» Dataset entries:
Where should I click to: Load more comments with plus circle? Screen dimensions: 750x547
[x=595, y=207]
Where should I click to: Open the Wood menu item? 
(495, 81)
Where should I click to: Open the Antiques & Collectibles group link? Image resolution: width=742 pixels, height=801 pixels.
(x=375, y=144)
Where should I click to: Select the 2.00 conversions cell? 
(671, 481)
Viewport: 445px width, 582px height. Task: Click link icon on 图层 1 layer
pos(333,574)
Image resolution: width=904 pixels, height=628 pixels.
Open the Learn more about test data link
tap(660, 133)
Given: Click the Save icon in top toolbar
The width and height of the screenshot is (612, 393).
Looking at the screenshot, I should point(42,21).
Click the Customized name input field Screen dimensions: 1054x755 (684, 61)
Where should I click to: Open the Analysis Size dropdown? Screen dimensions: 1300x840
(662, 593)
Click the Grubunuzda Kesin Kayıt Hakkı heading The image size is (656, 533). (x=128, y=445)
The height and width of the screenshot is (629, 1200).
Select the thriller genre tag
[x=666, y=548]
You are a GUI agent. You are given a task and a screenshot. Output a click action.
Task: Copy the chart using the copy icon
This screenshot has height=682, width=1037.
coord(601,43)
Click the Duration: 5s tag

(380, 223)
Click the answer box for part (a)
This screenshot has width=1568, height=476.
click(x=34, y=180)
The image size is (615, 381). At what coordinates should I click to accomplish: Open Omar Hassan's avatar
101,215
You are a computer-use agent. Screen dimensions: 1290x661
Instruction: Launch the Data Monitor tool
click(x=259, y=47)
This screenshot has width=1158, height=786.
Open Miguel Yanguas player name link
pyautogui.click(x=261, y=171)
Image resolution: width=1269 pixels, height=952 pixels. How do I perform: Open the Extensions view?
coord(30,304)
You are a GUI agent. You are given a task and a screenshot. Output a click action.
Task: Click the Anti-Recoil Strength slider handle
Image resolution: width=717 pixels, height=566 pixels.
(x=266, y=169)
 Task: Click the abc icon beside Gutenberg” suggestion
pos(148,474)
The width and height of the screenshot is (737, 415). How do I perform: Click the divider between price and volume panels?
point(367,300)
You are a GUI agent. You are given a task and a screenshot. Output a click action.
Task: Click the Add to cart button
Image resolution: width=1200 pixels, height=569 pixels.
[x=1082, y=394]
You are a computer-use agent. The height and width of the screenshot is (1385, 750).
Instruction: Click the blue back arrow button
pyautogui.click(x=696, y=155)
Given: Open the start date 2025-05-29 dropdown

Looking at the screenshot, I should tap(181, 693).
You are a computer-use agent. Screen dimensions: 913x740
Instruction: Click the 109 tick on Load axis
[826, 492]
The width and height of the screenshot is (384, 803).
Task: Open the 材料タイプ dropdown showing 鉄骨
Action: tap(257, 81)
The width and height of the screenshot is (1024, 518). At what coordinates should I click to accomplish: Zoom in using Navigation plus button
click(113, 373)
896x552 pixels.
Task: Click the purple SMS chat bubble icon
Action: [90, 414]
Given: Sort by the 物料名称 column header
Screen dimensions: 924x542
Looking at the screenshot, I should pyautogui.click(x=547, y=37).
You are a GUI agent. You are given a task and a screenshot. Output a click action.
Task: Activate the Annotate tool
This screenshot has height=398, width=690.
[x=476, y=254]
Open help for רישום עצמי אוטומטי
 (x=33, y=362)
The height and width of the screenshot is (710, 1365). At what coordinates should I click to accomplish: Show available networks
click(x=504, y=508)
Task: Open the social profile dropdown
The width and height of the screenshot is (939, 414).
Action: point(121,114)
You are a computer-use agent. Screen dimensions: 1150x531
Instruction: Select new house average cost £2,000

» The task:
What you return must match the records exactly, down to the last line.

» Written solution:
Where should I click to: Load more comments with plus circle? Screen dimensions: 750x547
[x=595, y=207]
Where should I click to: Open the Wood menu item? 
(495, 81)
Where should I click to: Open the Antiques & Collectibles group link? Image resolution: width=742 pixels, height=801 pixels.
(x=375, y=144)
Where should I click to: Select the 2.00 conversions cell? 
(671, 481)
Viewport: 445px width, 582px height. Task: Click link icon on 图层 1 layer
pos(333,574)
Image resolution: width=904 pixels, height=628 pixels.
Open the Learn more about test data link
tap(660, 133)
Given: Click the Save icon in top toolbar
The width and height of the screenshot is (612, 393).
Looking at the screenshot, I should point(42,21).
Click the Customized name input field Screen dimensions: 1054x755 (684, 61)
Where should I click to: Open the Analysis Size dropdown? Screen dimensions: 1300x840
(662, 593)
Click the Grubunuzda Kesin Kayıt Hakkı heading The image size is (656, 533). (x=128, y=445)
The height and width of the screenshot is (629, 1200).
Select the thriller genre tag
[x=666, y=548]
You are a GUI agent. You are given a task and a screenshot. Output a click action.
Task: Copy the chart using the copy icon
This screenshot has height=682, width=1037.
coord(601,43)
Click the Duration: 5s tag

(380, 223)
Click the answer box for part (a)
This screenshot has width=1568, height=476.
click(x=34, y=180)
The image size is (615, 381). At what coordinates should I click to accomplish: Open Omar Hassan's avatar
101,215
You are a computer-use agent. Screen dimensions: 1290x661
Instruction: Launch the Data Monitor tool
click(x=259, y=47)
This screenshot has width=1158, height=786.
Open Miguel Yanguas player name link
pyautogui.click(x=261, y=171)
Image resolution: width=1269 pixels, height=952 pixels. How do I perform: Open the Extensions view?
coord(30,304)
You are a GUI agent. You are given a task and a screenshot. Output a click action.
Task: Click the Anti-Recoil Strength slider handle
Image resolution: width=717 pixels, height=566 pixels.
(x=266, y=169)
 Task: Click the abc icon beside Gutenberg” suggestion
pos(148,474)
The width and height of the screenshot is (737, 415). How do I perform: Click the divider between price and volume panels?
point(367,300)
You are a GUI agent. You are given a task and a screenshot. Output a click action.
Task: Click the Add to cart button
Image resolution: width=1200 pixels, height=569 pixels.
[x=1082, y=394]
You are a computer-use agent. The height and width of the screenshot is (1385, 750).
Instruction: Click the blue back arrow button
pyautogui.click(x=696, y=155)
Given: Open the start date 2025-05-29 dropdown

Looking at the screenshot, I should tap(181, 693).
You are a computer-use agent. Screen dimensions: 913x740
Instruction: Click the 109 tick on Load axis
[826, 492]
The width and height of the screenshot is (384, 803).
Task: Open the 材料タイプ dropdown showing 鉄骨
Action: tap(257, 81)
The width and height of the screenshot is (1024, 518). At what coordinates should I click to accomplish: Zoom in using Navigation plus button
click(113, 373)
896x552 pixels.
Task: Click the purple SMS chat bubble icon
Action: [90, 414]
Given: Sort by the 物料名称 column header
Screen dimensions: 924x542
Looking at the screenshot, I should pyautogui.click(x=547, y=37).
You are a GUI agent. You are given a task and a screenshot. Output a click action.
Task: Activate the Annotate tool
This screenshot has height=398, width=690.
[x=476, y=254]
Open help for רישום עצמי אוטומטי
 (x=33, y=362)
The height and width of the screenshot is (710, 1365). At what coordinates should I click to accomplish: Show available networks
click(x=504, y=508)
Task: Open the social profile dropdown
The width and height of the screenshot is (939, 414).
Action: point(121,114)
You are a computer-use agent. Screen dimensions: 1150x531
Instruction: Select new house average cost £2,000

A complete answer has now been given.